3) Model Neural Network


Dalam beberapa tahun terakhir ini, model neural network mendapatkan
perhatian cukup besar dalam hal prediksi kebangkrutan. Menurut Gan dkk.
(2005), model ini terinspirasi oleh struktur syaraf di otak, yang direpresentasikan
sebagai hubungan internal paralel yang sangat besar antara beberapa unit
komputasi yang sederhana yang berinteraksi satu sama lain melalui sistem
koneksi yang dibobot. Masing-masing unit komputasi (disebut juga neuron atau
node), terdiri dari koneksi input yang menerima sinyal dari unit komputasi
lainnya. Output dari unit komputasi ini adalah hasil dari transfer fungsi terhadap
penjumlahan seluruh sinyal dari masing-masing koneksi (Xi) dikalikan nilai dari
bobot koneksi antara node j dan koneksi I (Wij). Model neural network ini
menggunakan variabel rasio keuangan. Penggunaan model ini biasanya
dikombinasikan dengan model prediksi kebangkrutan lainnya, seperti MDA, fuzzy
system, atau regresi logit.
4) Model TR (Trait Recognition)
Trait Recognition (TR) adalah istilah umum untuk proses intensif komputer
yang memanfaatkan data input untuk mengembangkan fitur-fitur (atribut-atribut)

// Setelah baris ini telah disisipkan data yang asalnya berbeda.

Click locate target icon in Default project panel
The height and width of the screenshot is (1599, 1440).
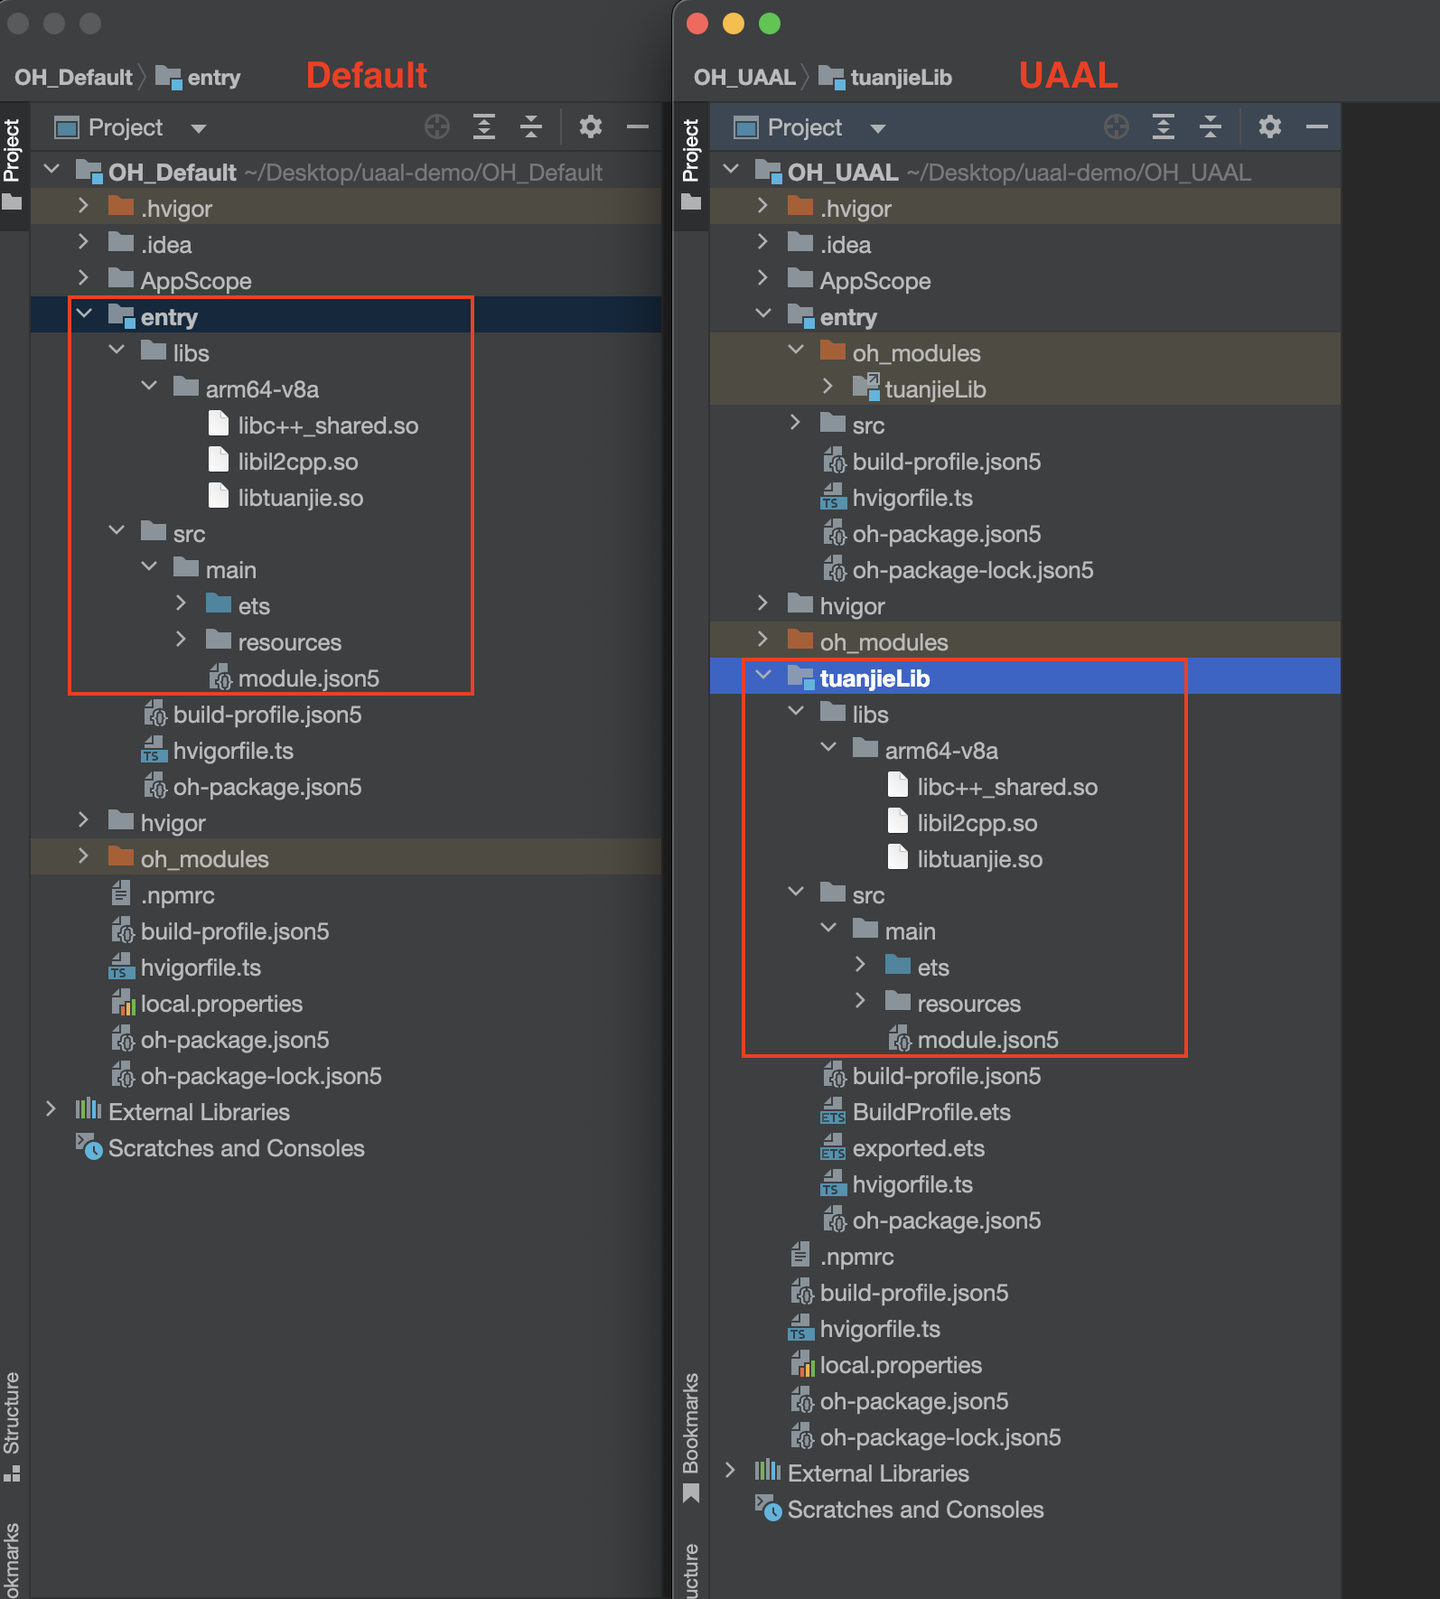437,127
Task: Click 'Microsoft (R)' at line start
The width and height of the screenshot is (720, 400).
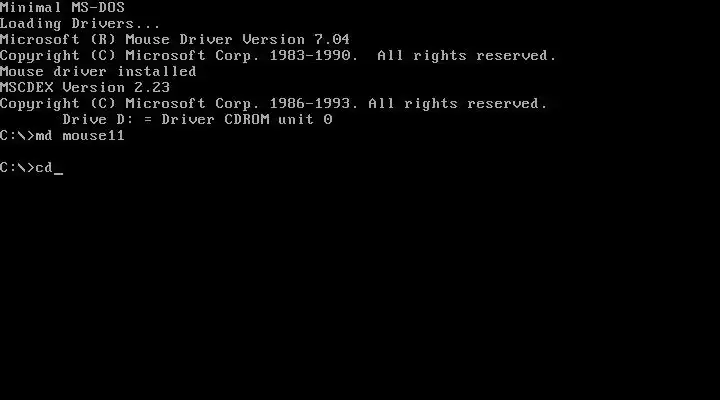Action: pyautogui.click(x=58, y=40)
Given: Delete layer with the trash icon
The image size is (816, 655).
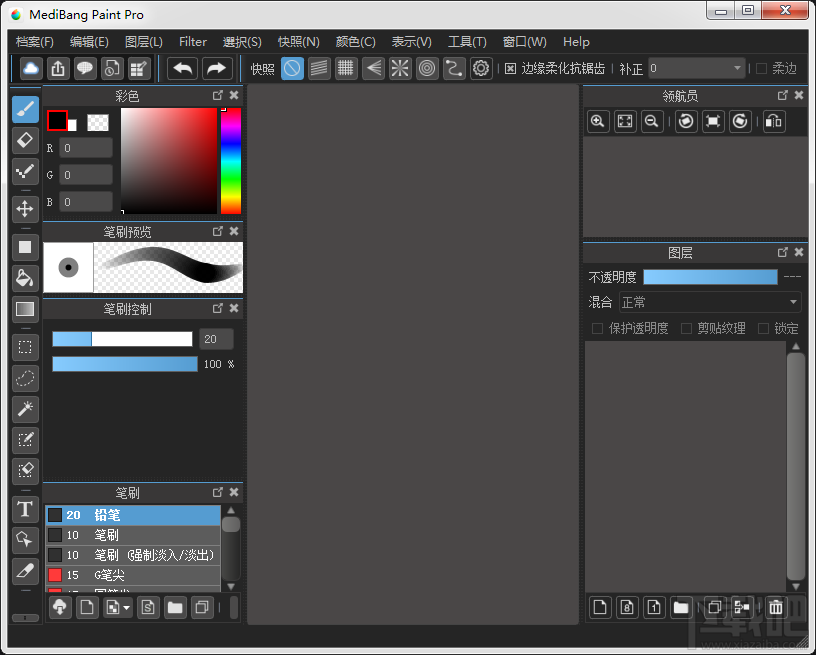Looking at the screenshot, I should click(x=775, y=607).
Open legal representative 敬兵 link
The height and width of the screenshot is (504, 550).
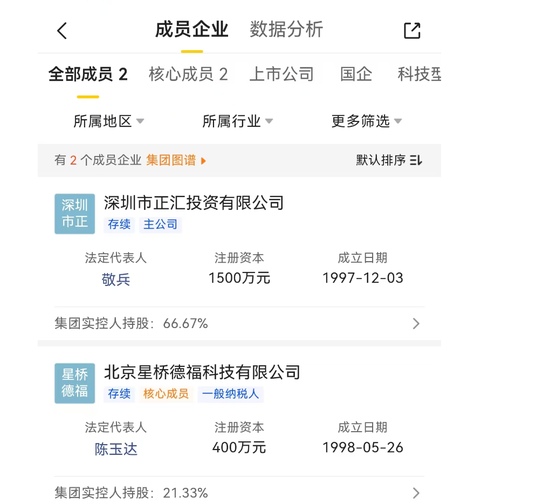pyautogui.click(x=116, y=280)

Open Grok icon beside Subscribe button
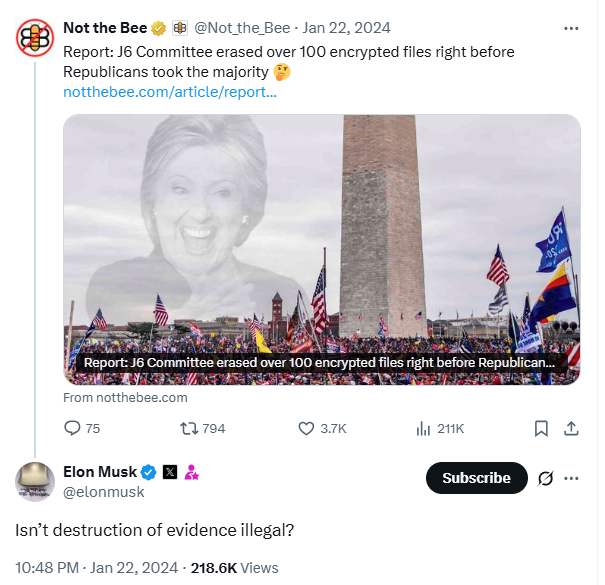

yang dapat digunakan untuk membedakan antara bermacam kelompok. Model TR
merupakan pendekatan non-parametrik untuk permasalahan pilihan biner untuk
masalah identifikasi bank-bank umum yang bangkrut di Indonesia. Angelina
(2004) menyebutkan bahwa prosedur ini telah diterapkan pada bermacam
identifikasi permasalahan dalam ilmu pengetahuan, termasuk prediksi gempa bumi
(Gelfand dkk, 1972; Briggs, Press dan Guberman, 1977; dan Benavidez dan
Caputo, 1988), deteksi uranium (Briggs dan Press, 1977) dan eksplorasi minyak
(Bongard dkk, 1966). Namun prosedur ini masih sangat jarang digunakan dalam
bidang penelitian bisnis. Angelina (2004) menggunakan model TR sebagai early
warning system untuk memprediksi kebangkrutan pada perusahaan perbankan
Indonesia, dan membandingkan keakuratannya dengan model prediksi
kebangkrutan yang lain yaitu model regresi logit dan MDA.